For a long time I've used Kontact, which contains the KDE applications KMail, Korganiser, Akregator and Knode for my mail, calendar, RSS and News access. For a few years I leveraged the then somewhat unique ability of Kontact to store my address book, calendar and task list as iCal format in an IMAP folder. There are a few problems with this, firstly I need a system i can install KDE on, or one already running it, so one can effectively rule windows out. Secondly there are some stability issues, I'd hoped they would have been fixed with the arrival of KDE4, but so far the companion PIM packages haven't been completed.
I am quite fond of Thunderbird, it gives me just enough control and flexibility tonot be annoying, yet doesn't overload me with stuff I'll never use. Whilst the future of Thunderbird is uncertain, thanks to it's open source development and the use of open standards, I feel I have a strong chance of not ending up in a developmental dead end.
Requirements
- IMAP email account (easy enough to get hold of, I use 1and1 instant mail, googlemail and my own mailserver).
- Thunderbird an Open Source mail client visually similar to Outlook Express, sister development to Firefox
- Lightning an add-on for Thunderbird that addscalendar functionality, one of the fewcalendar applciations that can synchronise bi-directionally with Google Calendar.
- Sync Kolab, an add-on for Thunderbird that actually performs the synchronisation with your IMAP folders.
Installing the add-ons in Thunderbird is trivially easy, and instruction are available on the add-on pages I've linked to so I won't go into it here. Then you need to make some new folders for your Calendar, Contacts and Tasks, and go to Tools -> SyncKolab options to get a wizzard that will talk you through the process.
Results
I now have my address book, calendar and todo list available on every machine I have installed the above software onto, and I can change or add data on any computer, and have those changes visible on all the ones I use.
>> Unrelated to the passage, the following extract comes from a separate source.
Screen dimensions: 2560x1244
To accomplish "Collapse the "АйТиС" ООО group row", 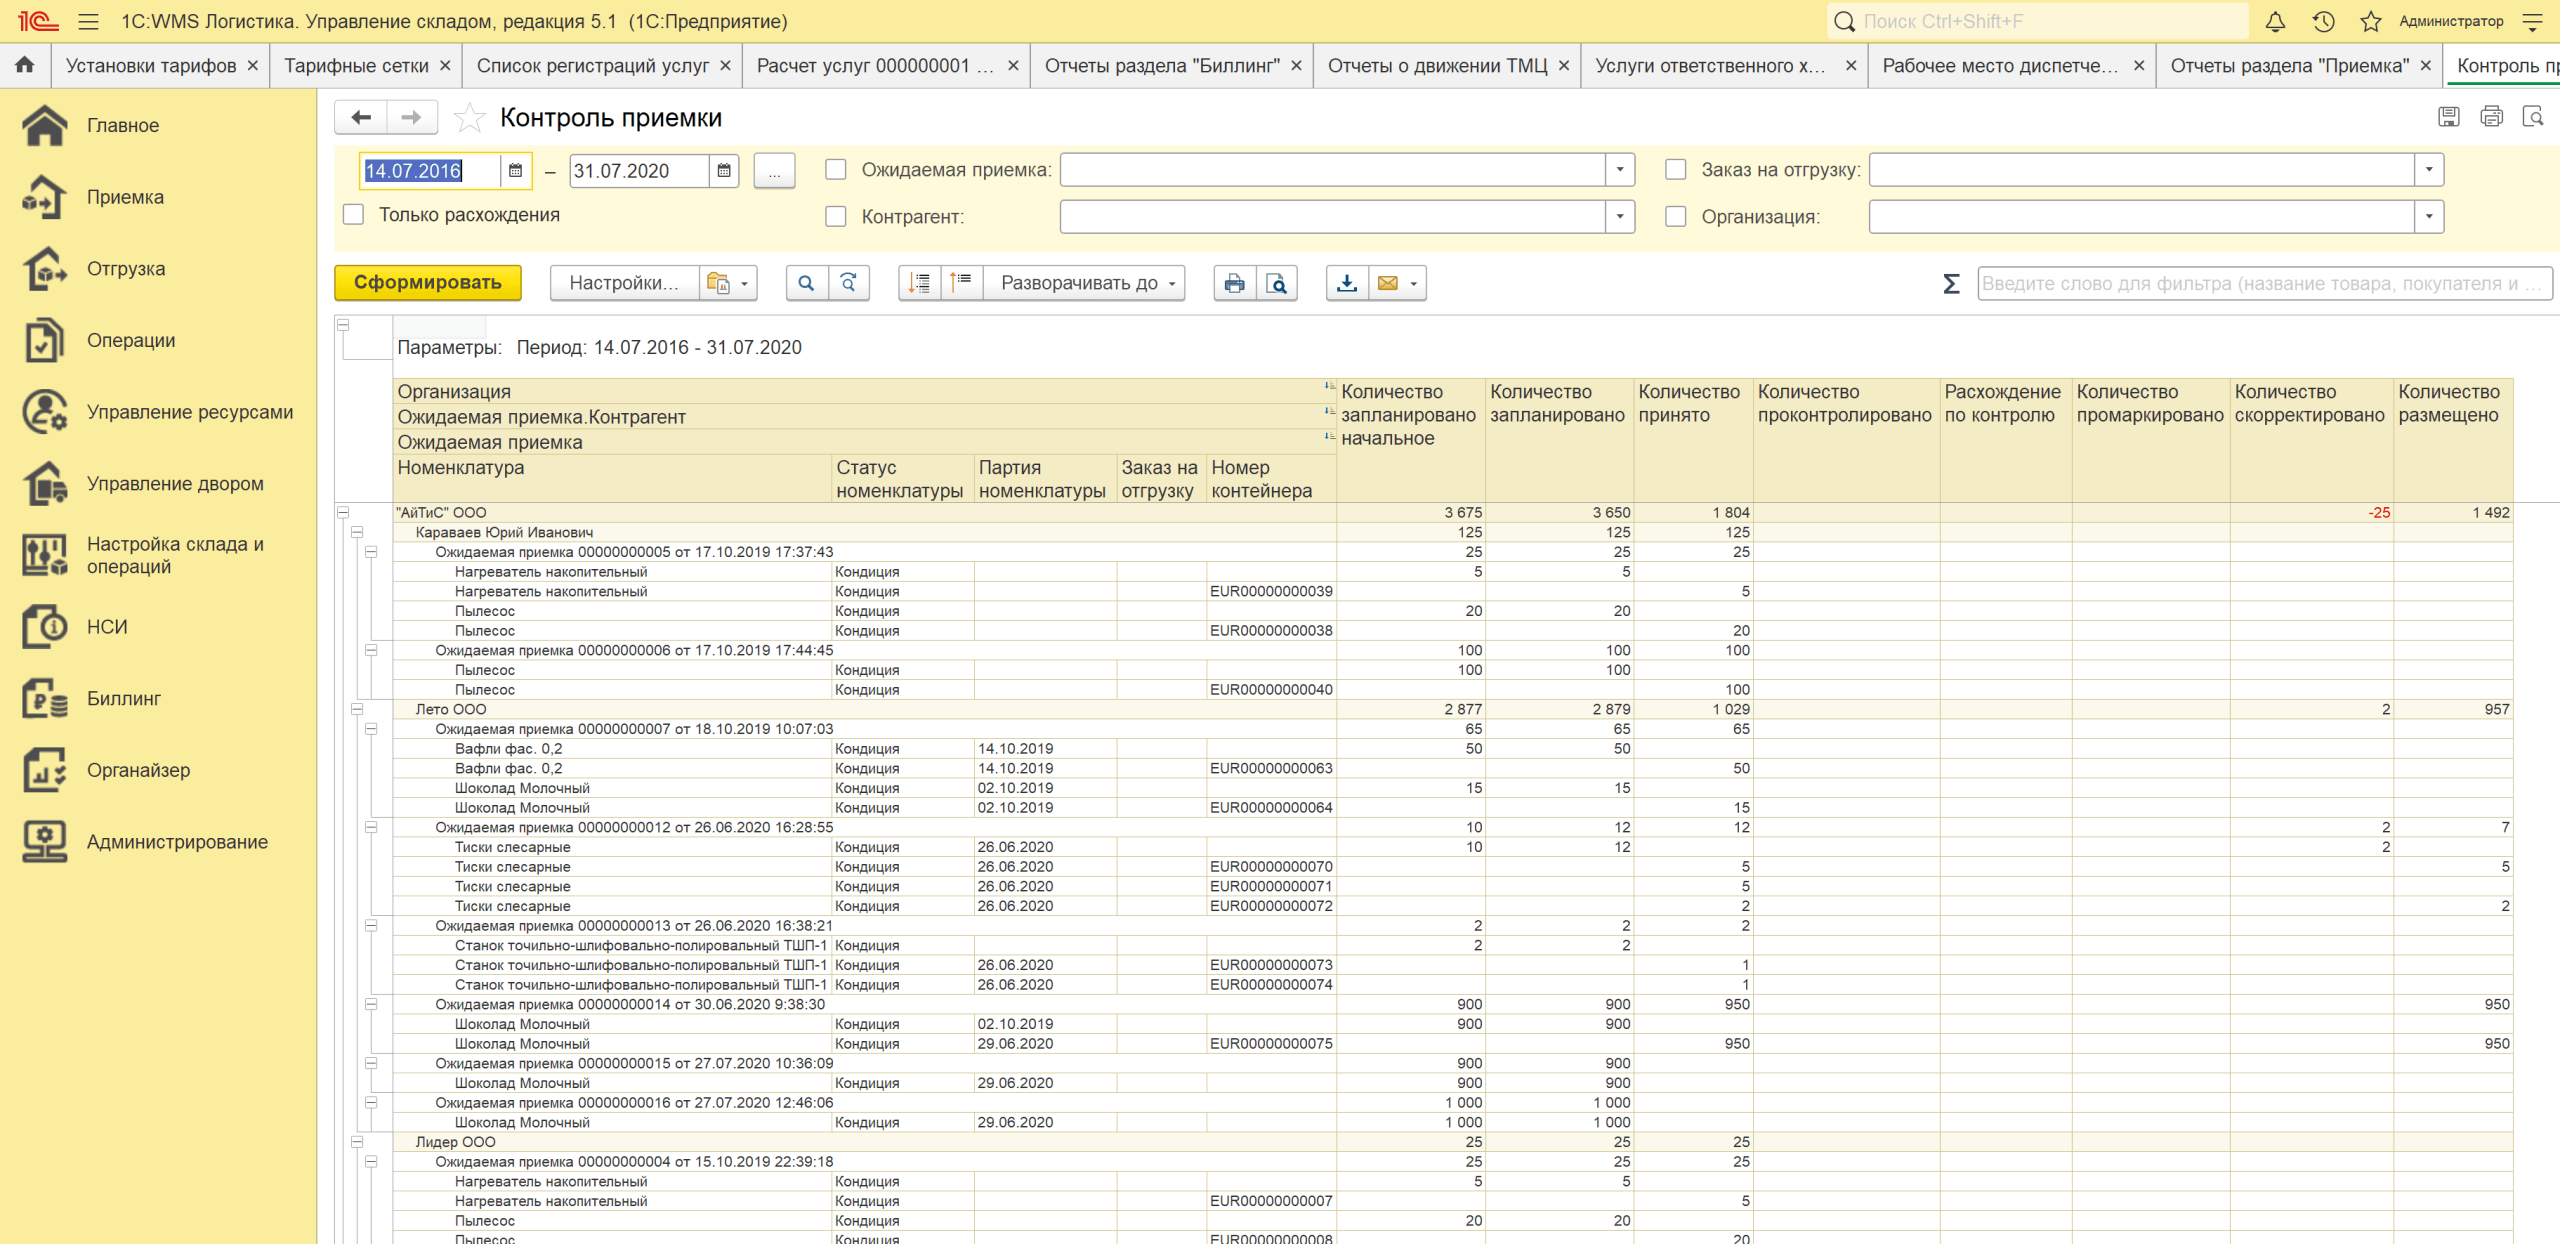I will point(343,513).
I've been using this setup for about a week now and haven't had any annoyances.
If for some reason Thunderbird becomes unuseable, there are a number of alternative clients.





Comments
Look at KDEpim/PI
http://sourceforge.net/projects/kdepimpi/
Runs on Windows, Linux and Zaurus PDA. Too bad development appears to have ceased.
another idea
You can put Sync Kolab, Lightning, etc. onto Thunderbird Portable (can get at PortableApps.com) and take it around on a Flashdrive...beats installing on every computer.
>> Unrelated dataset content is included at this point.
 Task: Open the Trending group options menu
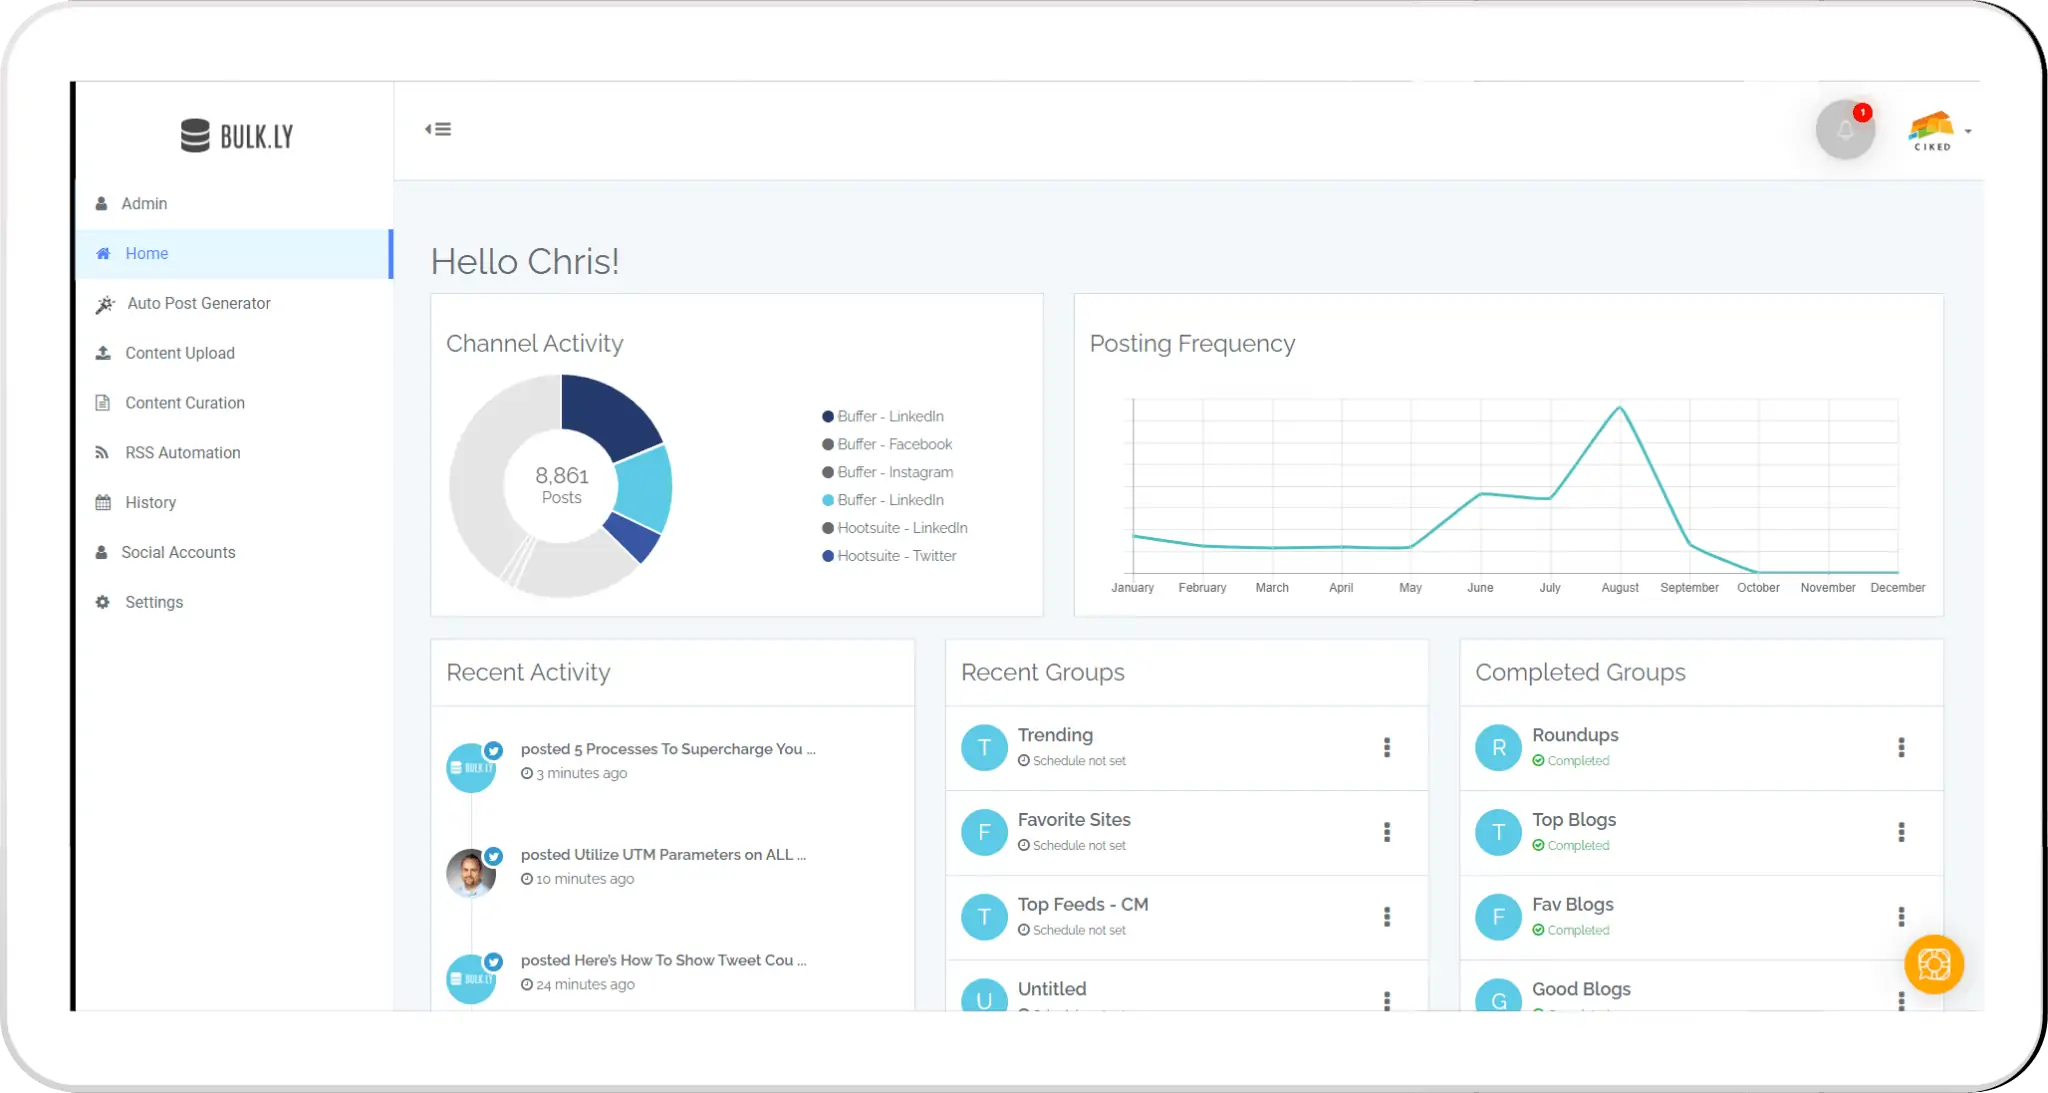pos(1386,747)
That defeats the purpose of
That defeats the purpose of having everything perfectly synchronised. I want access without being dependent on a USB stick, I know that's smaller than say a laptop, but it's still something for me to lose. Also PortableApps is windows only, which is rarely useful to me - when I wrote the original article I was splitting my time between the Fedora boxen in the School of Computing labs and my own debian/ubuntu and gentoo based boxen and occasionally checking what I was doing on my windows PC. At the moment I'm not moving around as much and I might rethink what I'm doing, with a more cloud-centric approach.